■ ACTION ITEM
Would you please copy every line below that includes the string "dropdown"?

TASK MATERIAL section start

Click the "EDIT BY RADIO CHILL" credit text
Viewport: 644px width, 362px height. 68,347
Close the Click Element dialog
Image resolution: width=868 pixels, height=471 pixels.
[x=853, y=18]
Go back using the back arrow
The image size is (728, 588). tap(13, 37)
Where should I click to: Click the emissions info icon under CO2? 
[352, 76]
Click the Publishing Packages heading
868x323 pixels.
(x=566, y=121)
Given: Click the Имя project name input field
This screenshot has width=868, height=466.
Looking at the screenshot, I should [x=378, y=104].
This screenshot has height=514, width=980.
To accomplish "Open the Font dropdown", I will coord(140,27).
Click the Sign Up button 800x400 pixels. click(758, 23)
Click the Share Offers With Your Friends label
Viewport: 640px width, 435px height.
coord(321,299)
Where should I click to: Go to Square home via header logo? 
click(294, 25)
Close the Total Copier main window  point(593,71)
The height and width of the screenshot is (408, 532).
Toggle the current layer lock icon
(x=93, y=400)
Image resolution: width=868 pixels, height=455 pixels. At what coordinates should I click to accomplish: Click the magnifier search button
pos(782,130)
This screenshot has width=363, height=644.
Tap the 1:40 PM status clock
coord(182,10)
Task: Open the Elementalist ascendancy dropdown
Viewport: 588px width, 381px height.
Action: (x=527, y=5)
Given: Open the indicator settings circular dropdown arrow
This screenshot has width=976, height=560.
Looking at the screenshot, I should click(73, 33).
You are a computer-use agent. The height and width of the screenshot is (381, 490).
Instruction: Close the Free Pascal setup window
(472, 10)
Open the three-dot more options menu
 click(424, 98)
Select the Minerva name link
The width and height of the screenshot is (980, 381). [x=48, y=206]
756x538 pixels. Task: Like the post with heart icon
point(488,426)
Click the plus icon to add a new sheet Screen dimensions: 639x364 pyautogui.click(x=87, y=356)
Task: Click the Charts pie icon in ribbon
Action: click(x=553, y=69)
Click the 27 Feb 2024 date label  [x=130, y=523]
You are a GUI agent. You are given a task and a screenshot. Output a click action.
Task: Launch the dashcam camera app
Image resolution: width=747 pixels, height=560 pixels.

TASK MATERIAL section end

■ SOLUTION BELOW
To accomplish "Open the Font dropdown", I will coord(140,27).
Task: Open the Elementalist ascendancy dropdown
Given: Open the indicator settings circular dropdown arrow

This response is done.